Please rewrite the listing below with "Stock Image" renamed to "Stock Photo" and everything else left unchanged.

[Items from a data source]
####################

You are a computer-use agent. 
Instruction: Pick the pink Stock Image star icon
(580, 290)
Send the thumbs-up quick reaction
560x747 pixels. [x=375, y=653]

####################

● **OUTPUT**:
You are a computer-use agent. 
Instruction: Pick the pink Stock Photo star icon
(580, 290)
Send the thumbs-up quick reaction
560x747 pixels. [x=375, y=653]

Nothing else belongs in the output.